AVL trees (Also called "Red-Green" trees (no relation to the show)1, and "Height Balanced" trees) are really, really cool. The AVL comes from the creators, Adelson, Veslkij and Laudis (Source: vera). I will go into a bit more detail behind the theory than the previous posters.

The general premise behind AVL trees is "The height of the left and right subtrees differ by no more than one." What this means is that it's time to whip out the ASCII Art

h:    fig 1.     |    fig 2.    |
                 |              |
0:        C      |       B      |
1:       / \     |      / \     |
2.      /   \    |     /   \    |
3:     A     4   |    A     C   |
4:    / \        |   / \   / \  |
5:   1   B       |  1   2 3   4 |
6:      / \      |              |
7:     2   3     |              |

Figure 1 is unbalanced because the height of the leaf node 3'is of height 7 whereas the height of leaf node 4 is 3. The difference between these nodes is greater than one, and so they are in an unbalanced state.

Unbalanced trees are bad because they increase search time - and that is bad. The whole point to using an AVL tree is for the speed of O(log n).

It is possible for an AVL tree to be unbalanced in four possible ways: left-of-left, right-of-left, left-of-right, right-of-right. Time again for some diagrams.

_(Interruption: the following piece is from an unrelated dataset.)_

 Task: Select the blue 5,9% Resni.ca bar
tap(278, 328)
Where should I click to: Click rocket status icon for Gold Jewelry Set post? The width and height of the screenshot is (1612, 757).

  fig 3. |  fig 4. |  fig 5. |  fig 6.   |
         |         |         |           |
     C   |   C     |    A    |    A      |
    /    |  /      |     \   |     \     |
   B     | A       |      C  |      B    |
  /      |  \      |     /   |       \   |
 A       |   B     |    B    |        C  |

Figure 3 illustrates left-of-right, figure 4 illustrates right-of-left, figure 5 illustrates left-of-right and figure 6 illustrates right-of-right.

To balance these we need an algorithm. I will do right-of-left; the others are easy to derive from the pattern.

  fig 4.
           
   C     
  /      
 A       
  \      
   B    

Here again is figure 4. The C node is the root node and grandparent to node B. Node A is the parent of node B and the child of node C. To balance this tree we do a "rotation" of nodes.

The general algorithm is:

Grandparent -> Temp
Parent -> Grandparent
Child -> Parent
Temp -> Child

When balanced figure 4 will look like:

   fig 7.

    B
   / \
  A   C

I will now provide some code to demonstrate the left-of-right balancing. This assumes an intuitive Binary Tree implementation.

public BiTNode rotateRL(...) {
  // Left of Right balancing function
  // You can figure out the parameters :-)
  root = child;
  grandparent.setLeft(child.getRight());
  parent.setRight(child.getLeft());
  root.setLeft(parent);
  root.setRight(grandparent);
  return root;
}

Once we identify how to rotate nodes and balance AVL trees we have to decide when to balance. To do that we can either write one function to balance the whole tree all at once and call it periodically, or we can do one of two things. What we can do is assign a node a depth identifier (see fig 1 & 2). There are actually two ways to do this.

The first is to assign a height variable to each node. What this height variable does is store how many children are below this (that is, the one storing the numbers) node on the left and right side. Take figure 7, for example. Node A has 0 children, so its left and right height is 0. The same for Node C. Node B, however, has two children, so its height is 1. These numbers are computed recursively so the super-root node will always be correct. We know when a node is unbalanced when its left and right height differ by 2.

The other method is a spinoff of the above. It uses a balance factor. This value is an integer and can have three values:

state     meaning
-----------------------
0   |  Balanced tree 
<0  |  Left heavy
>0  |  Right heavy

Let's look at figure 3 again. Node A has a BF of 0, node B has a BF of -1 -- meaning it has a left child, but no right -- and node C (the root node) has a BF of -2, which means it has 2 more left children than right. This value is also computed recursively.

All of this is really pointless unless the reader understands and can answer the question "why am I using an AVL tree and rotation code?" The answer is that an AVL tree is faster to search than a standard binary tree that is not balanced (an unbalanced binary tree has O(n) speed). What makes an AVL tree stand out from a regular binary tree is that an AVL tree is (self) balancing. Remember: Speed is the name of the game. While there are speedier data structures, such as B-Trees or M-way trees, an AVL tree is easier to implement.

Source: Notes from CSC-103 - Introduction to Data Structures at Monroe Community College, Fall 2002 class. Thanks to kthejoker for editorial help.

1: m_turner writes that this may be Red-Black instead of Red Green. My professor said "Red-Green" in class, so I will include m_turner's note here as well.